This letter presents a "before convergence" early stopping criterion for the LDPC decoder defined in the second generation of DVB standards. The idea is to stop the decoding process once the estimated number of remaining errors is below the maximum capacity correction of the outer BCH decoder used in the DVB-S2, T2 and C2 standards. Simulations show that the average number of iterations is reduced by up to 26% compared with classical early stopping criterion.
Introduction:
The DVB-S2 [1] , -C2, -T2 and -S2X standards (called DVB-X2 in the sequel) were ratified by the DVB committee to specify the broadcast of TV through different channels (satellite, cable and terrestrial).
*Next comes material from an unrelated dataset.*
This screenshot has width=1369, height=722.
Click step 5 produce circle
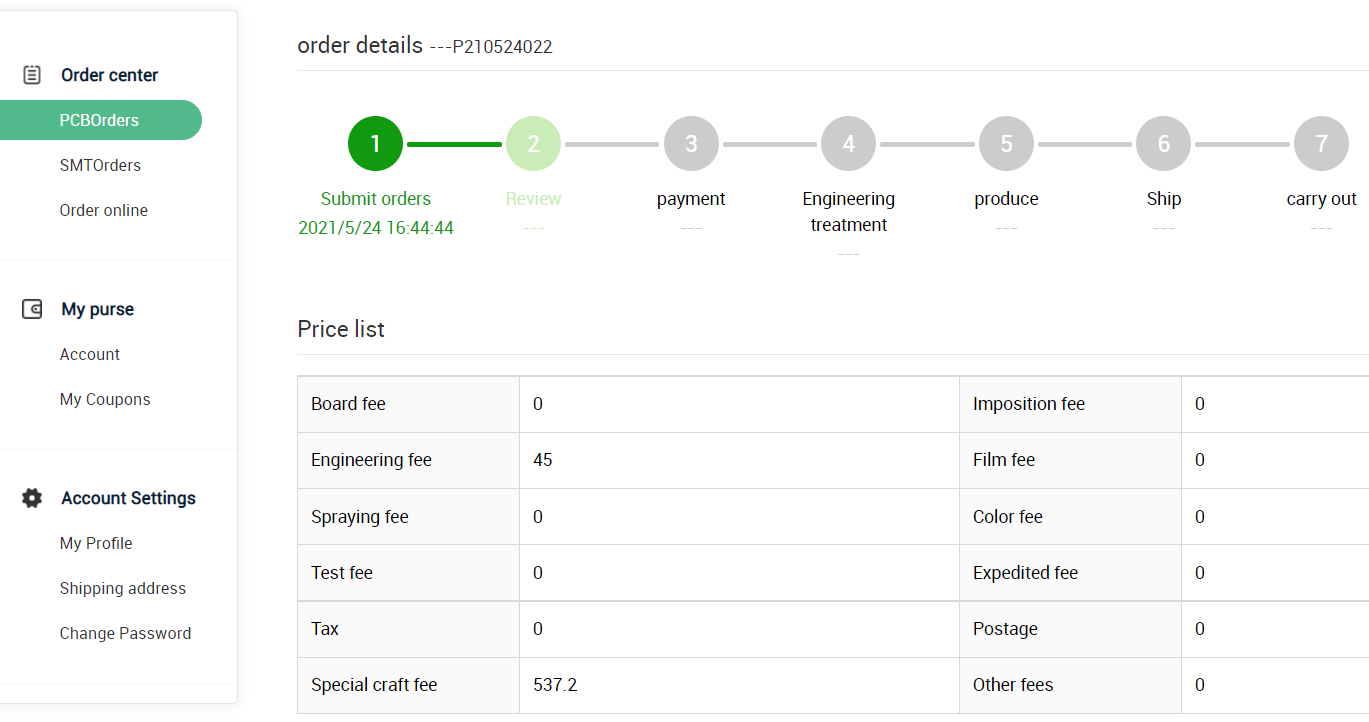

The coding part of these standards contains a common inner Low Density Parity Check (LDPC) encoder and an outer Bose-ChaudhuriHocquenghem (BCH) encoder. Similarly, the Chinese Mobile Multimedia Broadcasting (CMMB) [2] defines an LDPC encoder and an outer ReedSolomon (RS) encoder. The use of an Early Stopping Criterion (ESC) avoids wasting time and energy on useless decoding iterations once the inner LDPC decoder has converged to a codeword, i.e., when all the parity checks are fulfilled. In [3] , Kienle et al propose to extend the utilization of the ESC to discriminate decodable and non-decodable blocks. In [5] , the Hard-Decision-Aided (HDA) method, initially designed for Turbo codes [4] , was implemented for LDPC decoders. The HDA method is simple to implement but suffers from performance degradation. The key idea of this letter is to replace the ESC by a "Before Convergence" Early Stopping Criterion (BC-ESC), i.e., to stop the iterative decoding process as soon as the estimated number of remaining errors in the information bits is below or equal to the error capacity correction of the outer code.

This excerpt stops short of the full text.